_Exercise_
In the entries that follow, the line with "This screenshot has width=750, height=458." opens the range and the line with "Select the gradient radio button" closes it; repeat that range exactly, both lines included.

Collected data:
====
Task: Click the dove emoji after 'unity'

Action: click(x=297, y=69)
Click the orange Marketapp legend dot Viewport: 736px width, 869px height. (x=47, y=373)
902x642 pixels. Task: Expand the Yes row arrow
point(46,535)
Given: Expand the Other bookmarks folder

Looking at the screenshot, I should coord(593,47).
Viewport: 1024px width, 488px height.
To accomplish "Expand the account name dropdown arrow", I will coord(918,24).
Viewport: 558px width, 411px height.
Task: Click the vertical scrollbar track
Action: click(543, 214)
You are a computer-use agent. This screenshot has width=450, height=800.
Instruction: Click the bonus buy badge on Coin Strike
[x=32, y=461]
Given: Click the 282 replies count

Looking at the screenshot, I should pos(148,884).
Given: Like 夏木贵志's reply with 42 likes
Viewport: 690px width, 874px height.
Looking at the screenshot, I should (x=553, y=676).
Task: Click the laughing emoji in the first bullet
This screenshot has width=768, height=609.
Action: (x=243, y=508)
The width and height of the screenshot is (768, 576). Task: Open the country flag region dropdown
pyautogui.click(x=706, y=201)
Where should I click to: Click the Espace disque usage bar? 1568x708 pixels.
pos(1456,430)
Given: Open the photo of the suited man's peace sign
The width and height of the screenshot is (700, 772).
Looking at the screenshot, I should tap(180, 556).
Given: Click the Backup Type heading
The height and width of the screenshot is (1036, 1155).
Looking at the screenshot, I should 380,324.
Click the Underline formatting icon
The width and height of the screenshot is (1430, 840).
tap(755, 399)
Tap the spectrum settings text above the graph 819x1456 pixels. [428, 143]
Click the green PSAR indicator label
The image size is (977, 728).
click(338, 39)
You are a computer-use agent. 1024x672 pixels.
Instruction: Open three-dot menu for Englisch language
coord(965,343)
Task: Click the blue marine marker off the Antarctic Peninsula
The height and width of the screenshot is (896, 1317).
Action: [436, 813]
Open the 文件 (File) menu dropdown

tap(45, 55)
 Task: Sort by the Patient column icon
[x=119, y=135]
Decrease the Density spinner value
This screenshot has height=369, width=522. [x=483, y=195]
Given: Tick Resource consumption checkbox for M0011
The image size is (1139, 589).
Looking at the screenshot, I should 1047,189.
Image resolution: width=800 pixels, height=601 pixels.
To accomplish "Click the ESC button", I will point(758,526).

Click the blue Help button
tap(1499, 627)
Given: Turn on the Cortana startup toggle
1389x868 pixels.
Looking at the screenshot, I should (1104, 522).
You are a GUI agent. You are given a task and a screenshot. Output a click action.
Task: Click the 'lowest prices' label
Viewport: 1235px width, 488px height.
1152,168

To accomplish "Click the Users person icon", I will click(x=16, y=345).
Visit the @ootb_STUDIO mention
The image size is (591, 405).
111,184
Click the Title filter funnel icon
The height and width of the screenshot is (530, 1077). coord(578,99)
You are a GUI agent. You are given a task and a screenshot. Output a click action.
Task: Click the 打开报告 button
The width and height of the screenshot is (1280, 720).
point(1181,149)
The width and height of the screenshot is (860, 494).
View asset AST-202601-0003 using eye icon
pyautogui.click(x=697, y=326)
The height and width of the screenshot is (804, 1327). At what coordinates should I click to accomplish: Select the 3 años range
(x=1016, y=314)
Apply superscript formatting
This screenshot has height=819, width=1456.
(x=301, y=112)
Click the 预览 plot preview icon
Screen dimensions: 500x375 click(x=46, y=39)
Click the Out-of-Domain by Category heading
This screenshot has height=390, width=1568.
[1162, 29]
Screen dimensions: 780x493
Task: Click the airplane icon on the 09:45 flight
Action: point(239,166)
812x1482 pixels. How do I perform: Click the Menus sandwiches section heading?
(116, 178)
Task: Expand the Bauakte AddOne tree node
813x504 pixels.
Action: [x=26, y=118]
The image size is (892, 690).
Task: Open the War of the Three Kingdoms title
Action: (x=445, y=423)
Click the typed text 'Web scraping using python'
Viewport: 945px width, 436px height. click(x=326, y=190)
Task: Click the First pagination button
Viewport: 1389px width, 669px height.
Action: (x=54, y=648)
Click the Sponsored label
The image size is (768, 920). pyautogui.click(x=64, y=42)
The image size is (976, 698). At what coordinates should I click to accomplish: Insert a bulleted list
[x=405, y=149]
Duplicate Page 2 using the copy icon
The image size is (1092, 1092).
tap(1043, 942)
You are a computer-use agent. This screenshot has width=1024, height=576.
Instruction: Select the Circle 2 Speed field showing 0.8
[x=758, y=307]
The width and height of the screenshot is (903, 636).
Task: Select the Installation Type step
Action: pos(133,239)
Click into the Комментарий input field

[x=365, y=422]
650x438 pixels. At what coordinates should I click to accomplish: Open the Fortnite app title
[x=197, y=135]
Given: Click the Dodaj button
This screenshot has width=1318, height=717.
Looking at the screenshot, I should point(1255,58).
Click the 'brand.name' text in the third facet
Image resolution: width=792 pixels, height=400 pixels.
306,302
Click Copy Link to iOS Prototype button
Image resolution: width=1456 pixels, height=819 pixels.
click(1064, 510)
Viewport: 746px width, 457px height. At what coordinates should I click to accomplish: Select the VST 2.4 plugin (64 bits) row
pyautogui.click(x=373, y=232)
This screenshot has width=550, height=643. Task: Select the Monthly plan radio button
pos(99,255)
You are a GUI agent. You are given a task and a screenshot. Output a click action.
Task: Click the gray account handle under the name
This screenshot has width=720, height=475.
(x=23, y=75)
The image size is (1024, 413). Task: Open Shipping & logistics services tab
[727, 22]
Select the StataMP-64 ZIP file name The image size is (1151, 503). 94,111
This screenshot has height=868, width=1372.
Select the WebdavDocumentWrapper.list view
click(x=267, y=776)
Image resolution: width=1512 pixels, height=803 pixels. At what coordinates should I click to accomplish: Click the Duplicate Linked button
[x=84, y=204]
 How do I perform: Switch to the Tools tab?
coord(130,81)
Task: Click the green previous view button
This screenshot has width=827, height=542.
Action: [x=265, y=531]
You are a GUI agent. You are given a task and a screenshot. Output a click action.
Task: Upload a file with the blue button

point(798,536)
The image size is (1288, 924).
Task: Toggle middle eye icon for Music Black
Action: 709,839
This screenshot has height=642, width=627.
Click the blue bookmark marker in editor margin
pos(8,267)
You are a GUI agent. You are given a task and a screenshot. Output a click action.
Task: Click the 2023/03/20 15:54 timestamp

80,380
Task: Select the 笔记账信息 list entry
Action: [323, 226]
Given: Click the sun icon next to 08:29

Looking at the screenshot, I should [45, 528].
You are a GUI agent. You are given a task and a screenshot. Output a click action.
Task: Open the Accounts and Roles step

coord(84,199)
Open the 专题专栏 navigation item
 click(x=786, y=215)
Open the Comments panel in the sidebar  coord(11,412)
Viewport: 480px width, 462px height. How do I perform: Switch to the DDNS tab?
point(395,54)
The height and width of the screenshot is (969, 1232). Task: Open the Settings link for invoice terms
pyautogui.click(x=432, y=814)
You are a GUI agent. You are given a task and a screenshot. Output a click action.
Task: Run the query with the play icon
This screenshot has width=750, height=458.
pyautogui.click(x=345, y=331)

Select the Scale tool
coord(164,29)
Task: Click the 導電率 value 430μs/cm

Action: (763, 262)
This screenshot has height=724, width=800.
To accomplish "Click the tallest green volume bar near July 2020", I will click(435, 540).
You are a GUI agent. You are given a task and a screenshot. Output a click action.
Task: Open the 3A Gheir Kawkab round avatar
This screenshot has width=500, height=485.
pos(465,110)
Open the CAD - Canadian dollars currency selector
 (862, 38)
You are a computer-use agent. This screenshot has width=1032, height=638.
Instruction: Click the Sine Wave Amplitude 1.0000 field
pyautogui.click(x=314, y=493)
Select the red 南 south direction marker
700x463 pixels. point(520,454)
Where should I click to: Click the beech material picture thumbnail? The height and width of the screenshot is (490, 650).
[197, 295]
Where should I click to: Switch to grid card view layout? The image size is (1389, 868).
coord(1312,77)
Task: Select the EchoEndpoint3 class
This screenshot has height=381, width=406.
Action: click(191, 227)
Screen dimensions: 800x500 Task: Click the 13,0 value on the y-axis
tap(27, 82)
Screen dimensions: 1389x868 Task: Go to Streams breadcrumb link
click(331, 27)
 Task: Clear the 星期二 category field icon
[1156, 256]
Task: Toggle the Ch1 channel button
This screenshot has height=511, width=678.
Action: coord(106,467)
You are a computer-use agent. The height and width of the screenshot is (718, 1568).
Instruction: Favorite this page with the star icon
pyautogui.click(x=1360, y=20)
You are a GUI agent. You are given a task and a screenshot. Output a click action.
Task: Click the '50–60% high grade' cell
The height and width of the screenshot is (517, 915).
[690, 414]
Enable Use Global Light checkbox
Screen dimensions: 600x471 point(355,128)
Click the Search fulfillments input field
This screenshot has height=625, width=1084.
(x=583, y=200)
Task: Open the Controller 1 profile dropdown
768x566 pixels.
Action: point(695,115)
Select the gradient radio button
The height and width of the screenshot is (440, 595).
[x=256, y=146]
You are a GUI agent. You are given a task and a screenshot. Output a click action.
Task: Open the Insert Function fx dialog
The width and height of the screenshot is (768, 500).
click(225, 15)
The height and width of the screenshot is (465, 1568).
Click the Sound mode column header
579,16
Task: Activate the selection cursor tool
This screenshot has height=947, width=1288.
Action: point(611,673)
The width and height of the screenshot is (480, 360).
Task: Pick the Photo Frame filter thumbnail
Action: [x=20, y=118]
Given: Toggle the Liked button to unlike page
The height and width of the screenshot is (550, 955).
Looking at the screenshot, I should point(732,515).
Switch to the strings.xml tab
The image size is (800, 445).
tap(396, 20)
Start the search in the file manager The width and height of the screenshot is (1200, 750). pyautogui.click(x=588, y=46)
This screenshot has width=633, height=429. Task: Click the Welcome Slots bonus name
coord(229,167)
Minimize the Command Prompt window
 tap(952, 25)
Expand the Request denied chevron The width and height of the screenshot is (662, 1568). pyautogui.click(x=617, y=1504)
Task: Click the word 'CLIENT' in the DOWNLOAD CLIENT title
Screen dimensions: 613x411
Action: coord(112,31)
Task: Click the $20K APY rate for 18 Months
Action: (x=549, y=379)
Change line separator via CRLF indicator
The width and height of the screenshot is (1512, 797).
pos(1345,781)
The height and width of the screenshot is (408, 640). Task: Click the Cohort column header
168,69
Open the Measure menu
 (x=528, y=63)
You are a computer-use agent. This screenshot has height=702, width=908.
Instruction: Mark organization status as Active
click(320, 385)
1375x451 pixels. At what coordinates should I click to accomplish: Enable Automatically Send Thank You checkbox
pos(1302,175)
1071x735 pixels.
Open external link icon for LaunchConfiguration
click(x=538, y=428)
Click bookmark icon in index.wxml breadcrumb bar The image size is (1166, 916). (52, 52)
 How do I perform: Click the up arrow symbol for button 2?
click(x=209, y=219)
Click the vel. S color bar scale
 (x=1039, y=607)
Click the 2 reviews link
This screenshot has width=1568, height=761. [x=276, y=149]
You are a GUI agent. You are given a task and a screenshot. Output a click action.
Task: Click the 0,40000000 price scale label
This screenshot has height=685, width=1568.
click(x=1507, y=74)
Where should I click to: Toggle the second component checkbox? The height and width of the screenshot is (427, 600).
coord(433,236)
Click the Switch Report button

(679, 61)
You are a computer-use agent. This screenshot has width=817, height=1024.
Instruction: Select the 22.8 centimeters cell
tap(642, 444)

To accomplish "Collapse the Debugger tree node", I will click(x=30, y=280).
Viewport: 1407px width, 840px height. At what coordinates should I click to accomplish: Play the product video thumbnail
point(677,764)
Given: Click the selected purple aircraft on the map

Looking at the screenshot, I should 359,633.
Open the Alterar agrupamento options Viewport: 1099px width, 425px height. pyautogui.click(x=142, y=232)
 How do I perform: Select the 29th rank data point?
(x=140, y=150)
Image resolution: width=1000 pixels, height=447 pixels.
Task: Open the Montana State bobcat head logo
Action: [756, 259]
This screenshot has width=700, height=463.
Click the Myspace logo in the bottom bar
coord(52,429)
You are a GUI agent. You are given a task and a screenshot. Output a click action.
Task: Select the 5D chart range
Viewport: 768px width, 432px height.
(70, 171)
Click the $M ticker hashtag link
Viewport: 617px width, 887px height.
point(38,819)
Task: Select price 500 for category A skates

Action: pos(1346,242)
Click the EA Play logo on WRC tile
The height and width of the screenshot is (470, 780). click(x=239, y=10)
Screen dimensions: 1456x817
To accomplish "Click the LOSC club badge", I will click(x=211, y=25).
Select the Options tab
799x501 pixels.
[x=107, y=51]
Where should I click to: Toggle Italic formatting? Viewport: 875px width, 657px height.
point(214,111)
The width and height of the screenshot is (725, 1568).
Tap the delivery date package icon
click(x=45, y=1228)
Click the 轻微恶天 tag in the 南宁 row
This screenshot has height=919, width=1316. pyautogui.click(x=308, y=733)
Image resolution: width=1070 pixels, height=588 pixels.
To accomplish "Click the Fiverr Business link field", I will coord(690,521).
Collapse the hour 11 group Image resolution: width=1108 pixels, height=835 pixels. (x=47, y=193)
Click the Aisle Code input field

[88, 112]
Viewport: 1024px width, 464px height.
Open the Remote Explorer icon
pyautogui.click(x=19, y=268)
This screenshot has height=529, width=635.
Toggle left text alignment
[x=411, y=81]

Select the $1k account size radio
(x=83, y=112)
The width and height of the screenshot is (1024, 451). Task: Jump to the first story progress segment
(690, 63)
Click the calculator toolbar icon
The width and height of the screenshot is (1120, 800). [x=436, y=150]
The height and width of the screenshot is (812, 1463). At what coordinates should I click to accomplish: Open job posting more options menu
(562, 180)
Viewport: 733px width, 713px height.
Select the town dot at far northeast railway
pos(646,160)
====
_Answer space_
This screenshot has width=750, height=458.
pyautogui.click(x=345, y=331)

Select the Scale tool
coord(164,29)
Task: Click the 導電率 value 430μs/cm

Action: (763, 262)
This screenshot has height=724, width=800.
To accomplish "Click the tallest green volume bar near July 2020", I will click(435, 540).
You are a GUI agent. You are given a task and a screenshot. Output a click action.
Task: Open the 3A Gheir Kawkab round avatar
This screenshot has width=500, height=485.
pos(465,110)
Open the CAD - Canadian dollars currency selector
 (862, 38)
You are a computer-use agent. This screenshot has width=1032, height=638.
Instruction: Click the Sine Wave Amplitude 1.0000 field
pyautogui.click(x=314, y=493)
Select the red 南 south direction marker
700x463 pixels. point(520,454)
Where should I click to: Click the beech material picture thumbnail? The height and width of the screenshot is (490, 650).
[197, 295]
Where should I click to: Switch to grid card view layout? The image size is (1389, 868).
coord(1312,77)
Task: Select the EchoEndpoint3 class
This screenshot has height=381, width=406.
Action: click(191, 227)
Screen dimensions: 800x500 Task: Click the 13,0 value on the y-axis
tap(27, 82)
Screen dimensions: 1389x868 Task: Go to Streams breadcrumb link
click(331, 27)
 Task: Clear the 星期二 category field icon
[1156, 256]
Task: Toggle the Ch1 channel button
This screenshot has height=511, width=678.
Action: coord(106,467)
You are a computer-use agent. The height and width of the screenshot is (718, 1568).
Instruction: Favorite this page with the star icon
pyautogui.click(x=1360, y=20)
You are a GUI agent. You are given a task and a screenshot. Output a click action.
Task: Click the '50–60% high grade' cell
The height and width of the screenshot is (517, 915).
[690, 414]
Enable Use Global Light checkbox
Screen dimensions: 600x471 point(355,128)
Click the Search fulfillments input field
This screenshot has height=625, width=1084.
(x=583, y=200)
Task: Open the Controller 1 profile dropdown
768x566 pixels.
Action: point(695,115)
Select the gradient radio button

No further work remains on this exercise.